Slow is par for parva.  

Mine has always taken a month or more to settle in before putting out new leaves and then maybe one a month or so. Getting baby plants takes months and months. 

Great little plant.


----------



## guppy (Mar 7, 2004)

anyone know a way to speed up their growth...? even the guy who gave it to me his are growing as slow as mine and his are in a high light tank while mines in a low light tank...


----------



## hubbahubbahehe (Mar 29, 2004)

do you have a foreground of parva?


----------



## Phil Edwards (Jan 22, 2004)

Guppy,

I've never found a way to get parva to grow quickly, even under high light and good nutrients. It's just a slow plant.

Best,
Phil


----------



## guppy (Mar 7, 2004)

haha i only have one plant... lol but the guy that gave it to me had a fore ground of parva he said its expensive though like $2-3 for a small plant with only two leafs...


----------



## Phil Edwards (Jan 22, 2004)

Guppy,

If you're willing to spend the money parva can make a great foreground. I once had close to 40 of them in one of my tanks a few years ago and they did their job well.
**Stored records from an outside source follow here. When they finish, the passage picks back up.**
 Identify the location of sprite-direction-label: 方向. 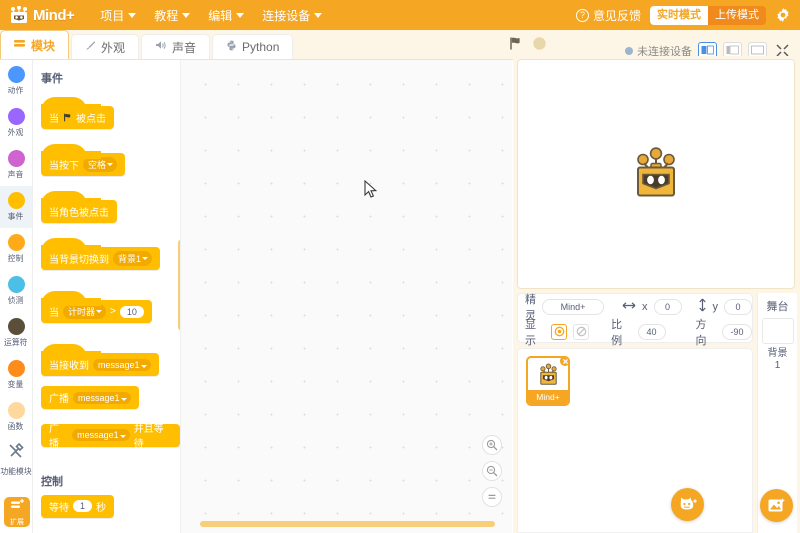
(701, 332).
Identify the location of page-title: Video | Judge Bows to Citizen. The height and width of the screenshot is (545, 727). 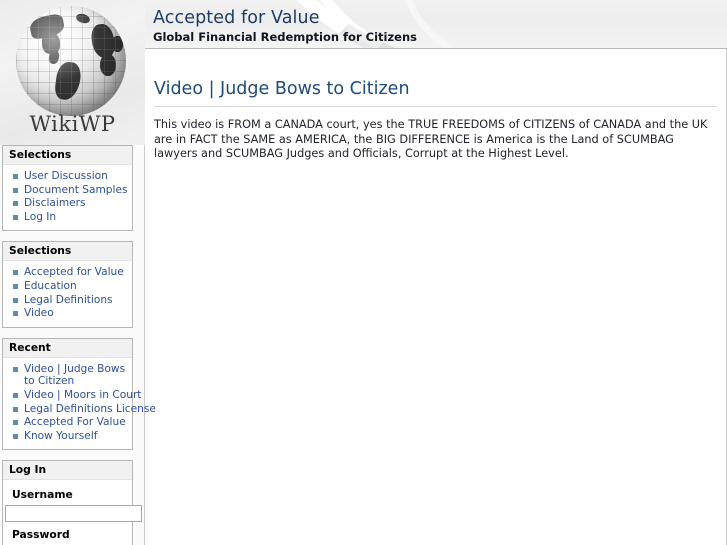
(282, 89).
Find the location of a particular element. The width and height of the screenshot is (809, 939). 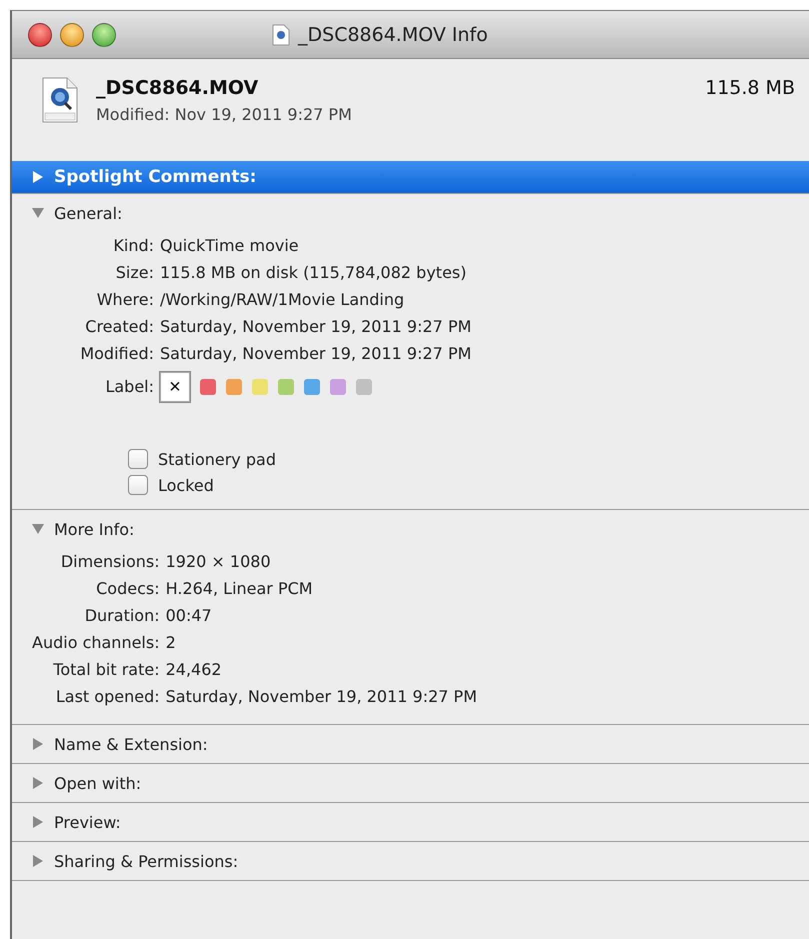

section-header: More Info: is located at coordinates (410, 529).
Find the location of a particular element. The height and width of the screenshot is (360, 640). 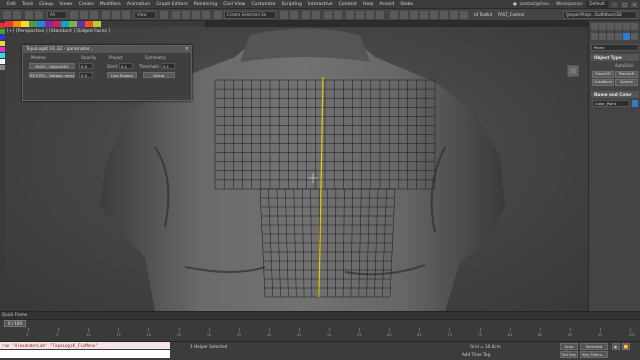

autogrid-checkbox: AutoGrid is located at coordinates (624, 66).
Unfortunately that area was only about 8 square inches........

Best,
Phil


----------



## guppy (Mar 7, 2004)

yeah i does make a great foreground, but unfortunatly im a student so im only on a student budget...haha


----------



## hubbahubbahehe (Mar 29, 2004)

what foreground do you use?


----------



## Momotaro (Feb 17, 2004)

C. blassi is also a really slow grower. Anyone growing both C. parva and C. blassi? How do they compare?

Mike


----------



## SCMurphy (Jan 28, 2004)

C. parva grows faster for me than the blassii var. I have, spreads faster too. My var of blassii might not be however as I've seen what other people have and it makes me wonder.


----------



## guppy (Mar 7, 2004)

i dont have a show tank right now because i tore it down about two weeks ago the plants are just in a random order same with the wood looks pretty crappy but im just waiting till i get my new compact flourecents lights but the parva is near the front so i can see it lol...


----------